ESA_WORLDCOVER_10M_2021_V2 download - Job cancelled runaway job cancelled after PT15M

jeani · 27 January 2023 10:03

I am trying to download this data:

datacube = session.load_collection(
    'ESA_WORLDCOVER_10M_2021_V2',
    spatial_extent={"west": 15.594850540000039, "south": 68.35111000000018, "east": 31.065246582000157, "north": 71.18811035200008},
    temporal_extent = ["2021-01-01", "2021-12-31"],
)

but the datacube.download fails with this error:

OpenEoApiError: [500] Internal: Server error: Job 61742 cancelled runaway job 61742 cancelled after PT15M (ref: r-435fe01688ca49878a20cf28462da78a)

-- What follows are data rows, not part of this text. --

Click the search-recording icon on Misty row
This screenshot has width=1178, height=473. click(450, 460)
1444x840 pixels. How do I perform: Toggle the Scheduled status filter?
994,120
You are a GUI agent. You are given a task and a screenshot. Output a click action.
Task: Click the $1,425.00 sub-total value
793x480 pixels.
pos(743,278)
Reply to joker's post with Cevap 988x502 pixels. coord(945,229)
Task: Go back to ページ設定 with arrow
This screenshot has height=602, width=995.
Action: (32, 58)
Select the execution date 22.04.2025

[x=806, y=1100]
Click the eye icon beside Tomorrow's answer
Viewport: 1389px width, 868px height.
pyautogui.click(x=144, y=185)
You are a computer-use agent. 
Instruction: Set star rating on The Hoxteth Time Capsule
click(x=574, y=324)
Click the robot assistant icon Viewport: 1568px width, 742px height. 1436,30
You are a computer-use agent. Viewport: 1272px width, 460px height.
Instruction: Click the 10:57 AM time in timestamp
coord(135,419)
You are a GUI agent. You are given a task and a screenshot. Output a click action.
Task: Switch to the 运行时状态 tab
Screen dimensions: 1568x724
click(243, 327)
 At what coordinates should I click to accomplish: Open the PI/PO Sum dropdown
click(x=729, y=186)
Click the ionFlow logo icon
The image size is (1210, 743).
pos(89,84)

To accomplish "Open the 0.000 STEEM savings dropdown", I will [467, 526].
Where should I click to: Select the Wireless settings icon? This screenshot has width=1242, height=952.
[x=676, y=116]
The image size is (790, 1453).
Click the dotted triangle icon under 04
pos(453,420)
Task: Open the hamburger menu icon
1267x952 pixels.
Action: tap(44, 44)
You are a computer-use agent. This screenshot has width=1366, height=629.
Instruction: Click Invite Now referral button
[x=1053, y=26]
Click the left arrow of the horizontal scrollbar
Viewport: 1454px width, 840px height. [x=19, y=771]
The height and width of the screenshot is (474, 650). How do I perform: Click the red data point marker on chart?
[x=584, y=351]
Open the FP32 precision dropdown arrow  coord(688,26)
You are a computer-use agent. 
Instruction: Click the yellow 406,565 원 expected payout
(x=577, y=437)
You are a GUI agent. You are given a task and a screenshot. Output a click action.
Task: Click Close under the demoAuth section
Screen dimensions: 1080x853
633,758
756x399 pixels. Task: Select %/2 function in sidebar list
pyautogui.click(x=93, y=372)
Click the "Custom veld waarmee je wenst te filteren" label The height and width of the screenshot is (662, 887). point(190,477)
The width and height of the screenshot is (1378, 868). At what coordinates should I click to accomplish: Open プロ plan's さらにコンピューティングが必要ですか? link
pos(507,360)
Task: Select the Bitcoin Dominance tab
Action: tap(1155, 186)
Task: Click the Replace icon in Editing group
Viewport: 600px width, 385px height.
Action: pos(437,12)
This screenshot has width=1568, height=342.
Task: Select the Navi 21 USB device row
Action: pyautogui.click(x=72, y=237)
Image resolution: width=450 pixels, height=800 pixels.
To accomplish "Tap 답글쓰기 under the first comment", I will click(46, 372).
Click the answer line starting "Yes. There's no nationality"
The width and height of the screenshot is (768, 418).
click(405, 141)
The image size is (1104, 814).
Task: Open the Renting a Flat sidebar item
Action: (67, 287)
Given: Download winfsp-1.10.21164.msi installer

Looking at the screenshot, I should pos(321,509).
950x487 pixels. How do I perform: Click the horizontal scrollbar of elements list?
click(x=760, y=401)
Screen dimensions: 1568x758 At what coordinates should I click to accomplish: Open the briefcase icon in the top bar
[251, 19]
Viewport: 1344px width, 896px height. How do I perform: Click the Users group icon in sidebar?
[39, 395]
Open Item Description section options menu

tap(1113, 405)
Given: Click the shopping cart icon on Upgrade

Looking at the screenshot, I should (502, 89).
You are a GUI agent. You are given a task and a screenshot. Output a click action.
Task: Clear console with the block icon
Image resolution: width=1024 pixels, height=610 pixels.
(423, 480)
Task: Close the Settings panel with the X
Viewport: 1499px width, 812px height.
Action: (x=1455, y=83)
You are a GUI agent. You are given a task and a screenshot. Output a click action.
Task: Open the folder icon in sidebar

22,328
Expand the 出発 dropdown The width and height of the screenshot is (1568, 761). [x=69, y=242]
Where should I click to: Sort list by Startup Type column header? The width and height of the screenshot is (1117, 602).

jeroen.dries · 27 January 2023 10:57

Hi,
the area you request is rather large, so fails to be retrieved in 15 minutes, which is our limit for synchronous requests via ‘download’.
Can you try using execute_batch instead?

thanks,
Jeroen

jeani · 27 January 2023 11:16

Hi Jeroen,

Do you mean something like that?

datacube = datacube.save_result(format="GTiff")
job = datacube.create_job()

stefaan.lippens · 27 January 2023 11:24

indeed, but don’t forget to also start that job

For example see Batch Jobs — openEO Python Client 0.14.0a1 documentation for more information on creating, starting and polling batch jobs

jeani · 27 January 2023 11:29

Thanks @stefaan.lippens for the tip, my job was created but not running

job.start_job()

jeani · 27 January 2023 12:35

The batch job eventually failed also:

Your openEO batch job failed during Spark execution: 'Job aborted due to stage failure: Task 2 in stage 10.0 failed 4 times, most recent failure: Lost task 2.3 in stage 10.0 (TID 1741) (epod076.vgt.vito.be executor 54): ExecutorLostFailure (executor...'

and before that I can see a lot of Error communicating with MapOutputTracker errors and:
Connection to epod127.vgt.vito.be/192.168.207.227:46385 has been quiet for 120000 ms while there are outstanding requests. Assuming connection is dead; please adjust spark.shuffle.io.connectionTimeout if this is wrong.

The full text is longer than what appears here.